SEL, which counts Indian Railway, ACC, Tata Steel, BHEL and BEML among its marquee customers, delisted from the bourses in 2005. In the past four years, its revenues have grown by 250 per cent and were $30 million in 2014/15, says Ramanathan. The growth has been driven by newer segments, expansion of the product portfolio and emphasis on after sales and support.

"Today we get approximately 20 per cent revenues from after sales and support. We want to take it to 50 per cent," says Ramanathan. He says their products are 'well-engineered and built to last.' The company also has a manufacturing unit in Mysore. While the Bengaluru plant is for hydraulic and electric locomotives, special vehicles, power packs and drives, the Mysore unit focuses on producing all kinds of gears & gearboxes apart from Cardan shafts. SEL employs about 500 people at these two locations.
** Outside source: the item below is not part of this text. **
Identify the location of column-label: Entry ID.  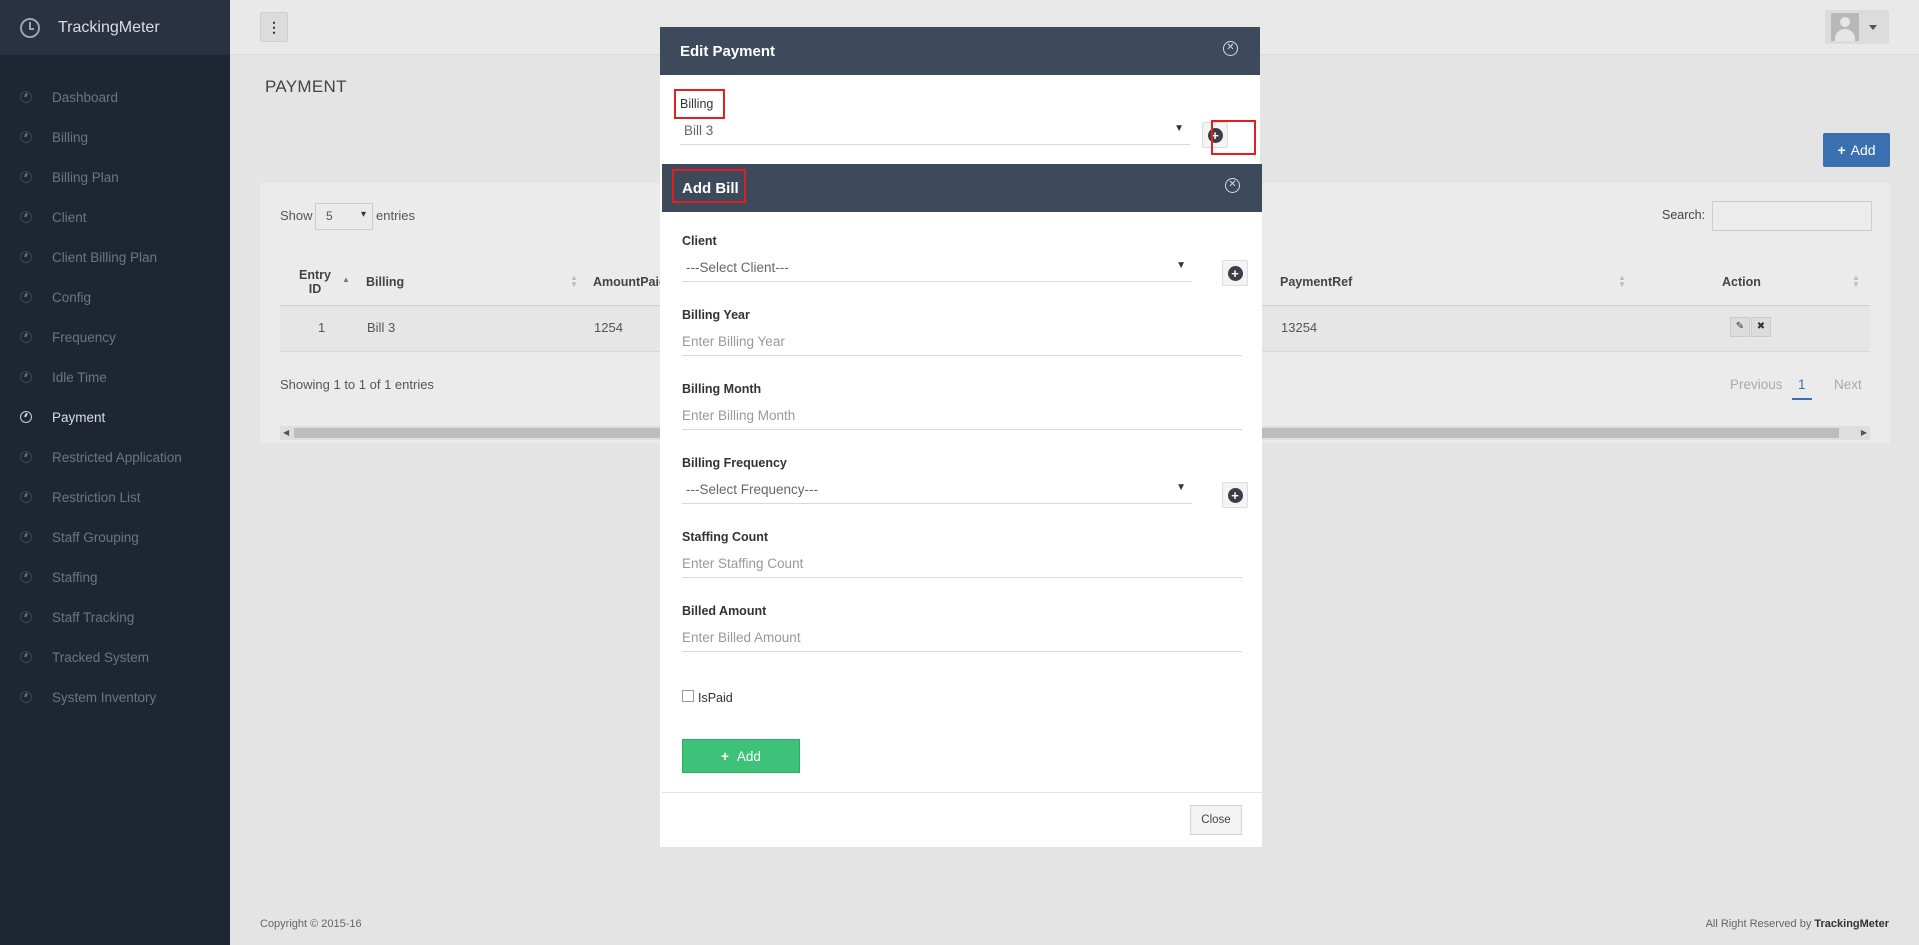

Exports is another area the company wants to focus on. "We have in the past exported to several African countries and the Middle East. However, this is where as an SME we hope that some government support and handholding is forthcoming," says Ramanathan.
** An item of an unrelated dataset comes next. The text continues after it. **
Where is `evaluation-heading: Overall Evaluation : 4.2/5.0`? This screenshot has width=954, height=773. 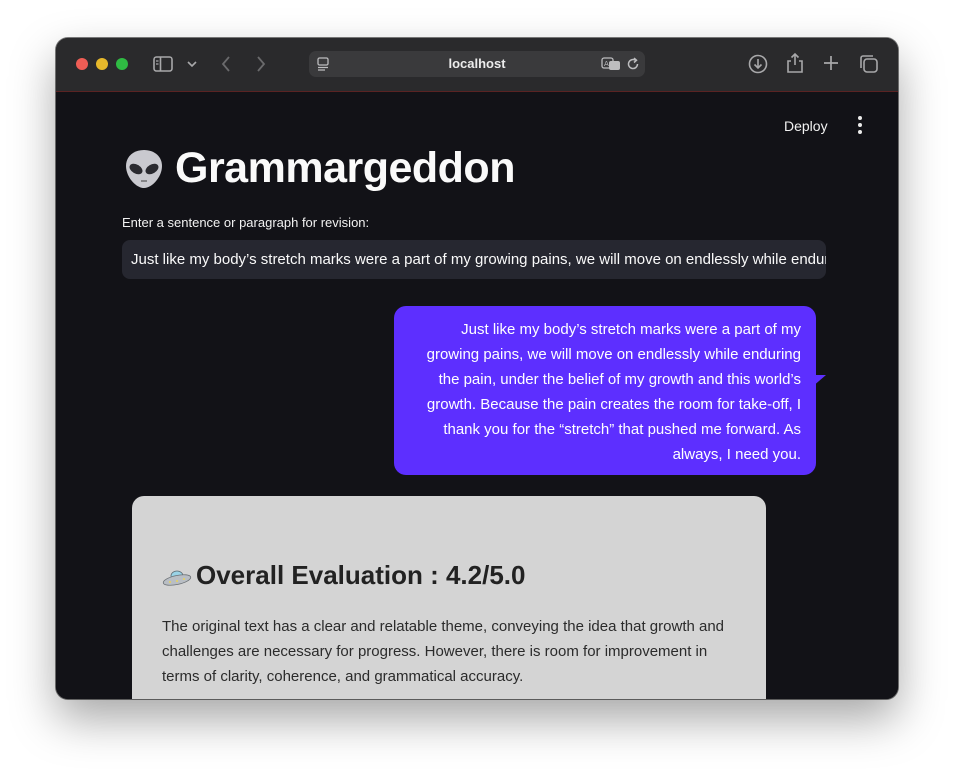 evaluation-heading: Overall Evaluation : 4.2/5.0 is located at coordinates (344, 576). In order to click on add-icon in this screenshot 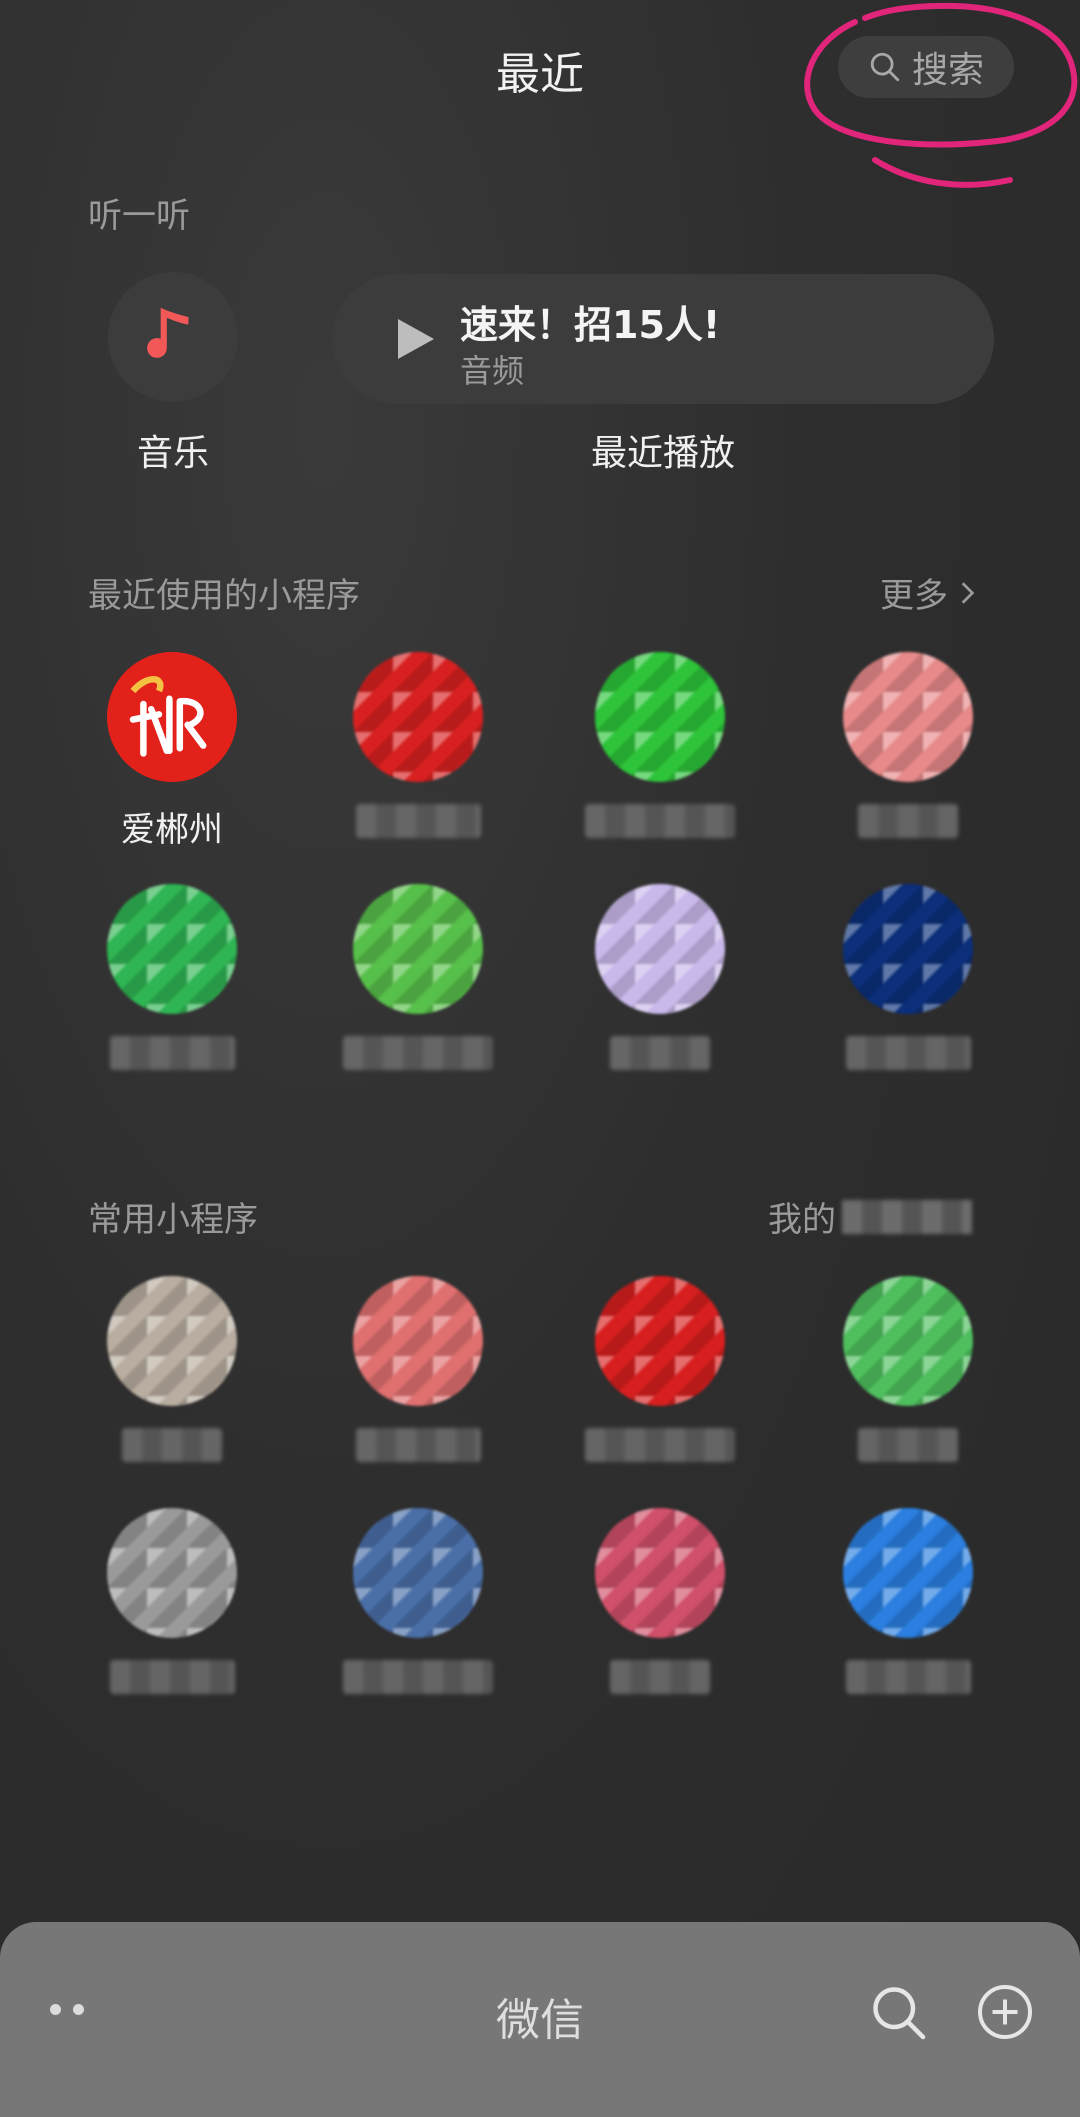, I will do `click(1005, 2012)`.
A case in point is a recent order, worth Rs 56 crore, from the Sudanese government. The size of the order was almost a quarter of the company's annual revenues. However, no financial institution was ready to fund the company because of the current unrest in Sudan and sanctions on the government there. Consequently, the company could not execute the order.
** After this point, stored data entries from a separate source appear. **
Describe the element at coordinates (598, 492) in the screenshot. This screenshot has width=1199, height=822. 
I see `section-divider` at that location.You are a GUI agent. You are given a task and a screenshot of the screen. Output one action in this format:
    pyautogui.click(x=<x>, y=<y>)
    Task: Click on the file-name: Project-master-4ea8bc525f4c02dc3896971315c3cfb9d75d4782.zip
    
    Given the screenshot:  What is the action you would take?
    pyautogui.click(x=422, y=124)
"While on quality we are on a par with the best in the world, we still suffer. China, for instance, supports its exporters by offering preferential credit to those who buy from its exporters," says Ramanathan.

The company has expansion plans. It is in the process of installing a press for precise assembly of wheel sets and is also setting up a state-of-the-art fabrication facility for main frames, bogies and other parts. Then, another fabrication facility for its subsidiary, San Motors, is being modernised.

The good thing, says Ramanathan, is that when they wrote to the Prime Minister's Office on the issue of the Sudanese order, they received a response directing them to the Ministry of External Affairs, "which is more than what we got in the past."

"If India's 'Make in India' aspirations have to become a reality, things for players like us need to improve," says Ramanathan. One can hardly disagree with that.